人類全体が大きな転換にさしかかっている如く、ぼく自身もこの兆候を受けている。合理と非合理とのひずみが起きつつある中で、われわれは今そのどちらか一方の選択を強いられている。そういう意味ではこの人類の歴史的過渡期に立合うことができ、そして生き方を決定できるこの状況はわれわれにとって最大のチャンスである。これこそ神が人類に与えた試練であると同時に最高の贈物である。ぼくはこうした時期に生れてきたことを感謝すると共に、この最後のチャンスを是非我がものとしたいと思っている。人間は絶体絶命の状況に置かれると神の力を発揮するという。

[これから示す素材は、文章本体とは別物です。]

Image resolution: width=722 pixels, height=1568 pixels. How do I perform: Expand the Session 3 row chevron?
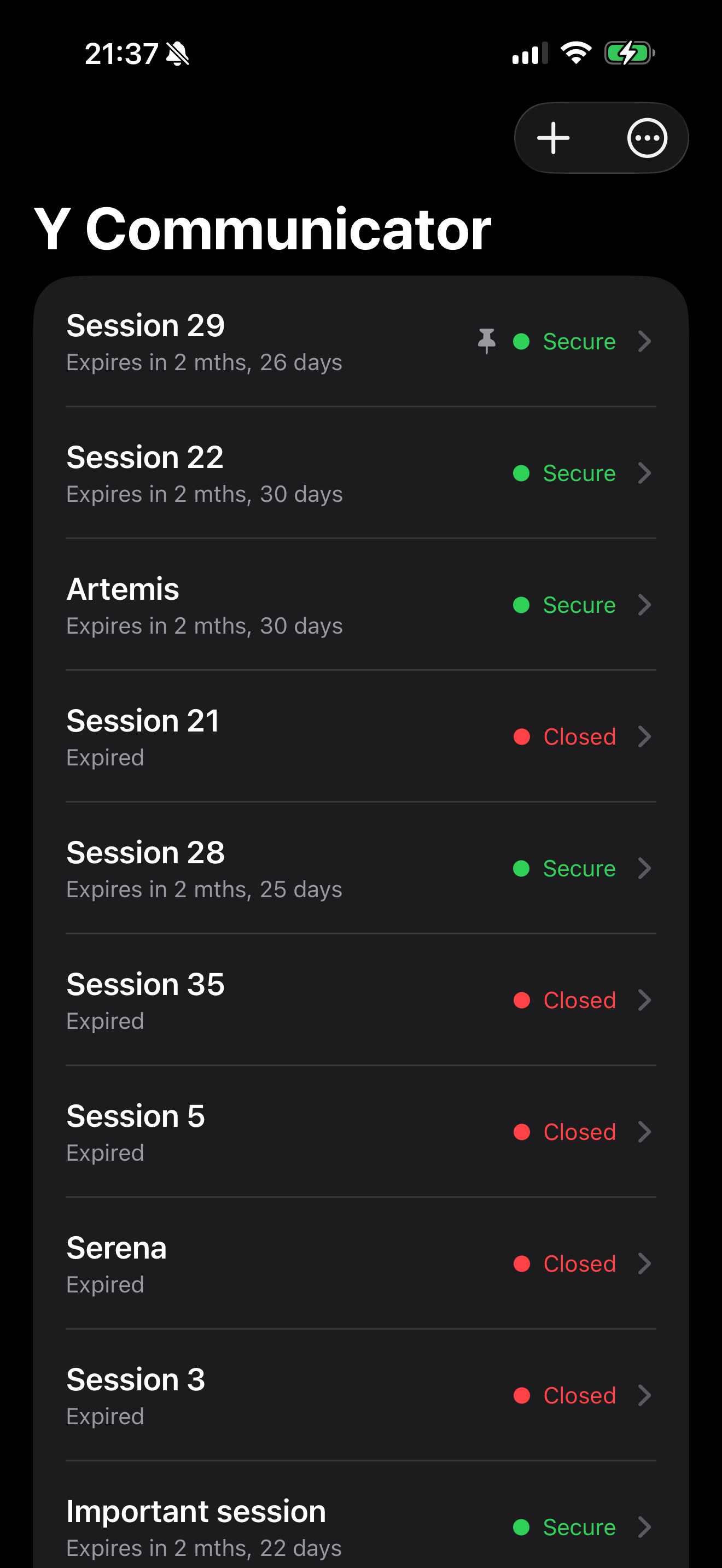[x=645, y=1395]
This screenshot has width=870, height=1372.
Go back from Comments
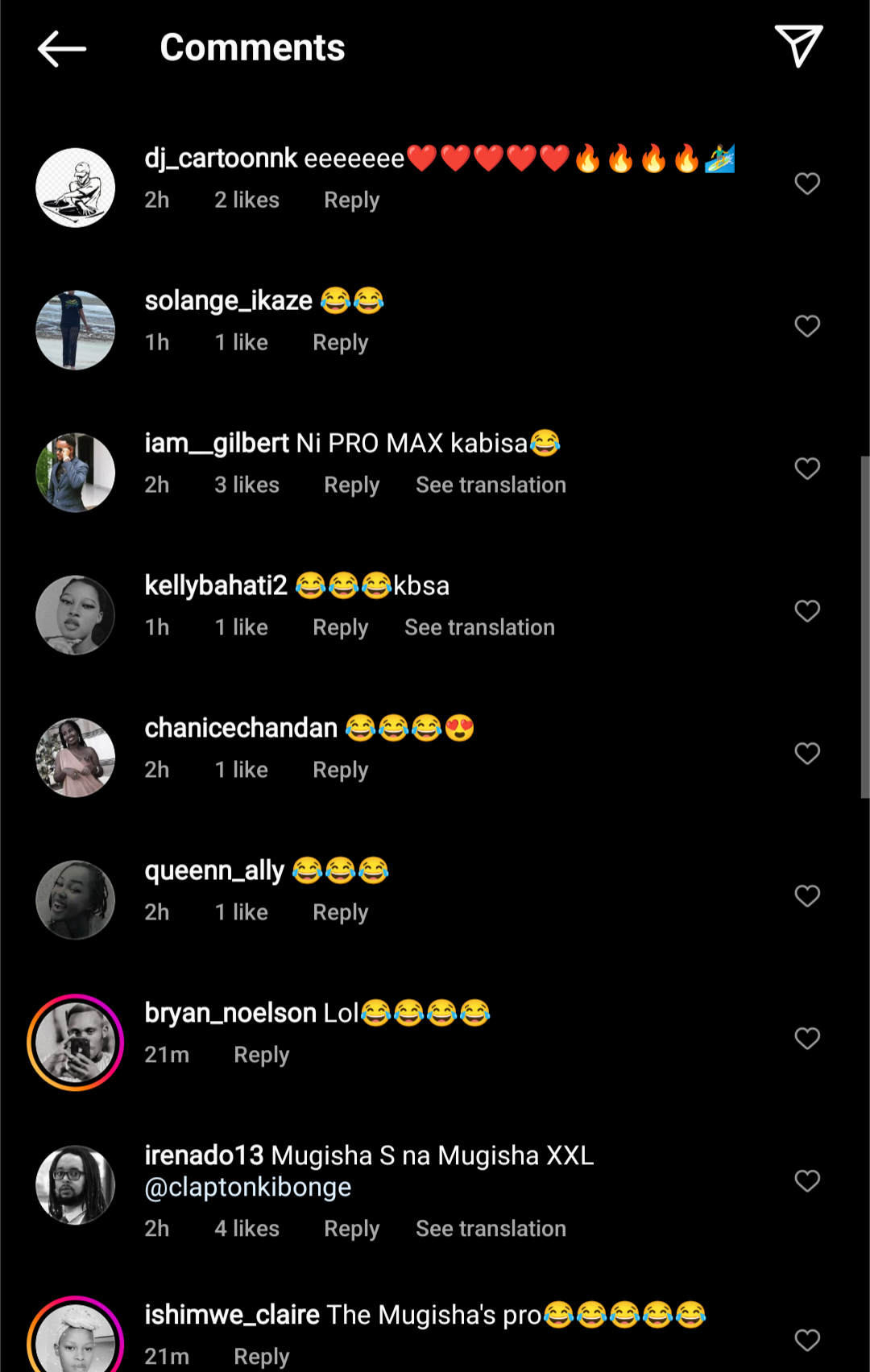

つまり「無の」体験が神に通ずるわけだ。われわれが素直になり、謙虚になった時、「無」はわれわれを宇宙的存在にしてくれる。人類の傲慢が物質文明を築き、公害を生んだとすれば、二十一世紀の文明は精神文明にならなければならず、「物の科学」から「心の科学」への研究に切換えなければならない。物質科学は人類の始原的な本能を磨滅させ、動物以下の存在になり下らせたのではあるまいか。混乱した現代を救うには、現代の科学ではない全く別の科学によってしか不可能ではないだろうか。そのためには人類一人一人が魂のレベルにおいて進化しない限り、いつまでたっても反自然的、反宇宙的な科学に終始するだろう。人が自分自身を知ることによって宇宙的存在になった時、その人は万物をあやつる科学者なのだ。